Simon Stone has a point – and while digging a hole and poking about in the mud may not seem action-packed – the lure of buried treasure and hidden mysteries from the past does have a unique attraction.
And for those who don’t know their Sutton Hoo history, the real-life discovery of an Anglo-Saxon ghost ship filled with riches, weaponry and armour in Sussex back in 1939 was a fairly big deal.
So much so in fact, that unlike most movies, this one doesn’t call on its male and female leads – Carey Mulligan playing wealthy estate owner Edith Pretty and Ralph Fiennes as self-taught archaeologist Basil Brown – to be romantically involved to keep audience interest alive.
As Mulligan tells Sky News: “It’s very rare that you see a woman and a man on screen in terms of title roles where they’re not a couple. We don’t see that kind of friendship between men and women on screen very much – there’s always some sort of romantic angle.”
As a leading lady, Edith Pretty is also a refreshing portrayal of an older woman, not afraid to go against the flow.
As Mulligan explains: “She married very late. She was 42 because she refused her husband’s offers of proposal for so long because she was caring for her father, who was very ill.
“And she didn’t have a kid until she was 47, and then four years later, her husband died. So, she had a huge amount of tragedy and I think just having somebody that she felt understood her [Basil Brown] was really, really special.”
Despite falling in love with the role, by her own admission Mulligan happened upon it in an “unconventional way”, stepping in at the last minute to replace Nicole Kidman after a scheduling conflict led the Australian star to pull out.

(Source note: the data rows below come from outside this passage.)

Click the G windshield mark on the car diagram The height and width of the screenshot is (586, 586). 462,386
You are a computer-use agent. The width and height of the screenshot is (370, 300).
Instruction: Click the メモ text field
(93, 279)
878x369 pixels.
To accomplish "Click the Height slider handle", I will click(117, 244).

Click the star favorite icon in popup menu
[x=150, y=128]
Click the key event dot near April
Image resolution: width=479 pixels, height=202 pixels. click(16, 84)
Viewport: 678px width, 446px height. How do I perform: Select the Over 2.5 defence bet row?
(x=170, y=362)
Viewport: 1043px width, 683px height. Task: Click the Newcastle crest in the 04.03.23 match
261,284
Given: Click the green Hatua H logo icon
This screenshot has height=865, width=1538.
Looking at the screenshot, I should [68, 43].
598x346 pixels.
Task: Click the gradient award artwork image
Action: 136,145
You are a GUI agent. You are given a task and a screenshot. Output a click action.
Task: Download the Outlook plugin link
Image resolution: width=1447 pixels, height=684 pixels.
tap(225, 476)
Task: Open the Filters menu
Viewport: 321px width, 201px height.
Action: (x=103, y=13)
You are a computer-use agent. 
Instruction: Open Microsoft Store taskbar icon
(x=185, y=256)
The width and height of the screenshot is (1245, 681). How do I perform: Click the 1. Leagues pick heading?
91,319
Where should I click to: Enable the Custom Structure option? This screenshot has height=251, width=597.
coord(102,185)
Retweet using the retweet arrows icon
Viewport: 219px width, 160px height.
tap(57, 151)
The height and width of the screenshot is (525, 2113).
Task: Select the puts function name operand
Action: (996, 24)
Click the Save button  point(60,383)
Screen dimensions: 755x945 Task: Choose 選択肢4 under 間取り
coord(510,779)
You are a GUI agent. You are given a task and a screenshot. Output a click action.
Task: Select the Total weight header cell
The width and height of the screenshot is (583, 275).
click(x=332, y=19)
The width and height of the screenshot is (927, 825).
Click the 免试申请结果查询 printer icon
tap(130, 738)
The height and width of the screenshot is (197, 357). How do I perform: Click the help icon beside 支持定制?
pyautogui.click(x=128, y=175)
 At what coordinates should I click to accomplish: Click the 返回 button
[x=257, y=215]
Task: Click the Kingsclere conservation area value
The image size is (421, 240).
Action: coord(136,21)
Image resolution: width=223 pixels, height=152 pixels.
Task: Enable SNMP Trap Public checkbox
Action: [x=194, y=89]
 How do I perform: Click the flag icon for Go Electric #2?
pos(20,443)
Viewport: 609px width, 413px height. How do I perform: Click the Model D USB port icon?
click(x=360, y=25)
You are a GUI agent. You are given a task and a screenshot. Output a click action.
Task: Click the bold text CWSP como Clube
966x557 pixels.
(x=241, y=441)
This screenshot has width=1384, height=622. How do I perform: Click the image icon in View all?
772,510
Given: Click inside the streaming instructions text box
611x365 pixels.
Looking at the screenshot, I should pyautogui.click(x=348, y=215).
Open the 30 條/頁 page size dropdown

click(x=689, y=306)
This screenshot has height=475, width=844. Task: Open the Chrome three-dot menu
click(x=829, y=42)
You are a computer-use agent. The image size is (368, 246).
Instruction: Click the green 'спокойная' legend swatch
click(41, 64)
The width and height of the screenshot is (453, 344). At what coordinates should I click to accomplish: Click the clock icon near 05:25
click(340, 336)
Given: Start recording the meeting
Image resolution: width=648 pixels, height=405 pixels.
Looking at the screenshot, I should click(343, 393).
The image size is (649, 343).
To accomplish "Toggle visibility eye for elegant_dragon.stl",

Director Stone says Mulligan’s casting ended up being a happy accident: “[Nicole] had to drop out and Carey came in to save the day… and she came in and she transformed everything.”
Praising the “honour and soul” she brought to the role of a woman living as the head of the household in the late 1930s, he labels Mulligan’s performance “utterly transfixing”.
And it wasn’t just the chance to play a more unconventional part that tempted Mulligan to sign up – the prospect of working with Fiennes also helped seal the deal.
Fittingly, Fiennes himself was born in Suffolk, not a million miles from the location of the Sutton Hoo discovery site.
With a father who farmed the land in the 1950s, the actor went to both nursery and primary school in the county, and now has a holiday cottage in the area.
Like Mulligan, he found the chance to play a character with more on their mind than romance intriguing.
He told Sky News: “What moved me was that Edith and Basil connect because of a shared interest. And I think her asking him to dinner is not a romantic move, it’s because he has a mind and is a person who she is interested in as a human on an equal level.”
Fiennes even got to learn a bit about archaeology in the role, as well as reading through Brown’s own handwritten diary of dig notes and recreating the 30-mile bike ride the archaeologist would have completed between his home and the discovery site every other weekend.
While the issue of class is raised in the film (as a working-class labourer Brown was swiftly dismissed from heading up the excavation the moment its historical importance was realised), Fiennes says he doesn’t think the workman was necessarily discriminated against.
He explains: “I think the archaeological establishment moved in, and they probably nodded and said, ‘Thank you, you’ve done great work. Now could you please do the wheelbarrow?’.
“But I’m sure they did respect his work… It was wartime, and this thing was big, and in the adrenaline of it all, I can see how [him being dismissed as the project lead] would have been upsetting. But I would be uneasy to say he had been treated with contempt.”
Fiennes admits however that there was one major failing at the time – Brown was left out of the history books and archaeological accounts when it came to recording the find.
That’s a wrong that has since been righted, with Brown’s name now appearing alongside that of Pretty’s in the British Museum’s permanent display of the treasure.
As Fiennes says, now: “In archaeological lore or to any archaeologist who knows about the research, they all will look at Basil Brown as a heroic example of expert excavating.”
While both actors clearly relished their roles, Mulligan does admit “it wasn’t the most glamorous set”, with the majority of the film taking place in a muddy field in Guildford in mid-November 2019.
Set at the outbreak of the Second World War, the movie also reinforces the communal spirit that comes into play in times of difficulty – something that Mulligan says is more relevant than ever as the country battles against the coronavirus pandemic.
The actress explains: “[COVID-19] isn’t a war, but there’s this massive fear in society at the moment and trepidation, and the way people have largely come together through that does echo the way we’ve dealt with big crises in the past.
“I think there’s something quite affirming about that. When we’re all put to the test in difficult times we come together as a community – that’s certainly been my experience.”
The Dig is streaming on Netflix from 29 January.